I don't have a solution, but I'm curious about your 100 column table. Are you using all 100 columns in one way or another? We've got some pretty wide tables too, but I've created extracts that only bring in the fields I am using in the visualizations/calculations, and it reduces the column count by quite a lot. This helps the whole thing to run a lot faster. Is this similar to what you did with the aggregated extracts?
Our ETL Team has created a 100 column flat table (materialized view) for this dashboard due to externally sourced data which requires a heavy amount of logic to relate it to our proprietary data. I'm actually using two (2) aggregated extracts for the C-level & VP dashboards in workbook (a), with the ability to drill-across to workbook (b), which uses the 3rd extract (all 100 columns). I'm in healthcare and once we get to the patient level, there are an excessive amount of dimensions needed to contextualize the situation. But, this level of detail is often times needed in order for us to provide actionable data to case managers.

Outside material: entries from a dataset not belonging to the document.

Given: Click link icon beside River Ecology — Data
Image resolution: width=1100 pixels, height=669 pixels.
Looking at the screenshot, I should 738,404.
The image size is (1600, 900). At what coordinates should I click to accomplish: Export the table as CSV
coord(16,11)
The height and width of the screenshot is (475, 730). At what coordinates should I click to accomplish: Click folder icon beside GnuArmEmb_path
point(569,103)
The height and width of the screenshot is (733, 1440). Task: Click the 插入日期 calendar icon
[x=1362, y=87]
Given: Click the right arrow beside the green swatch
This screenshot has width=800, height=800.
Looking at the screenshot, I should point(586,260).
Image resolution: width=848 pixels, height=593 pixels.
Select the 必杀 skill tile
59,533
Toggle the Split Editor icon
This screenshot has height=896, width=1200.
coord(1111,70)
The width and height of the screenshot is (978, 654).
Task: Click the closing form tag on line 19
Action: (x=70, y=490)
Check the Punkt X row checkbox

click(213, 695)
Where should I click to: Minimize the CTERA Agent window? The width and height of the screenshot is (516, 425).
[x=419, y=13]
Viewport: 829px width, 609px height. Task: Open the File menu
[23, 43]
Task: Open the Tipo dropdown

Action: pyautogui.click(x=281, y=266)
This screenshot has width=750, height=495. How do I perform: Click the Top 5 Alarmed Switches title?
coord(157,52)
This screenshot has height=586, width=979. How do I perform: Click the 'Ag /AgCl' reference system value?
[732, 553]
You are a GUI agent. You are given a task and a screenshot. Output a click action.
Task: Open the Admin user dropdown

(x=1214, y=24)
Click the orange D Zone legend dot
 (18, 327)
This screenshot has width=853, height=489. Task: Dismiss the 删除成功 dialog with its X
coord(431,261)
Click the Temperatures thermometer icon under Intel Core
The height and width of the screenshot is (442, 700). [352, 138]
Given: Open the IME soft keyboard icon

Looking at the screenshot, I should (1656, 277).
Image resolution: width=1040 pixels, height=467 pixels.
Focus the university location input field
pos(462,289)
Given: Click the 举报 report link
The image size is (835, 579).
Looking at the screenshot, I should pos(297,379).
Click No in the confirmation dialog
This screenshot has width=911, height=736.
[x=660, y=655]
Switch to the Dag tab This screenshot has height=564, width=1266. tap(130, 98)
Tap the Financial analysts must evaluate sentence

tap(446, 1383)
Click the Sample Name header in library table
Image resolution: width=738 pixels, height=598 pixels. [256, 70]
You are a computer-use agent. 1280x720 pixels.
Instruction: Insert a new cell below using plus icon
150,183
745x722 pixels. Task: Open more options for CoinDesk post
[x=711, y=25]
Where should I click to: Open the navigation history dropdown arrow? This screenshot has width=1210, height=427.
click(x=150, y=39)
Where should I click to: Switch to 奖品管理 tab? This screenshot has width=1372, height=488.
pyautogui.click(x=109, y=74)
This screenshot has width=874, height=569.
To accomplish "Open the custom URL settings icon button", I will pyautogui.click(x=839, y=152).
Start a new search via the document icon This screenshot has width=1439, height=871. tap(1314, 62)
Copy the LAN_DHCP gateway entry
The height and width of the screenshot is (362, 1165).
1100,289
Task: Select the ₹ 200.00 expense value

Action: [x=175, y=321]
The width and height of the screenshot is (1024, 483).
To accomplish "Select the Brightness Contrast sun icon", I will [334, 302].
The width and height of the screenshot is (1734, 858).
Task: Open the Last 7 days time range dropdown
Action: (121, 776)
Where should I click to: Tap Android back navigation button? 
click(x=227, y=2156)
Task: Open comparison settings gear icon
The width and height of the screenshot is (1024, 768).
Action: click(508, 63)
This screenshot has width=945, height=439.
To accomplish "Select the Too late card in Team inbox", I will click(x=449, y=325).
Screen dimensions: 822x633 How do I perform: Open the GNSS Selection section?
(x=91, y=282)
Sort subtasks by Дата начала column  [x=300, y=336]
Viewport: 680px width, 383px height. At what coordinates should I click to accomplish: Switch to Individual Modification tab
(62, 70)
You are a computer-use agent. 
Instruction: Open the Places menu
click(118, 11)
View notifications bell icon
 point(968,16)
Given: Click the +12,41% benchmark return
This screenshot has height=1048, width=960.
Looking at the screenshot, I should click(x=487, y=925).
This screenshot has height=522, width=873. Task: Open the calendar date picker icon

I'm still fairly novice to Tableau (we've been a Cognos shop for many years, introduced Tableau in March 2017), so our approach may need some adjustments. This seems to work performance wise, but I'm scratching my head at how to maintain one source of truth with multiple aggregated extracts. The closest solution I've come up with is to maintain them all in one workbook, each of them being a separate worksheet, and when making a change to one, make the same change to all that utilize that data item at the same time.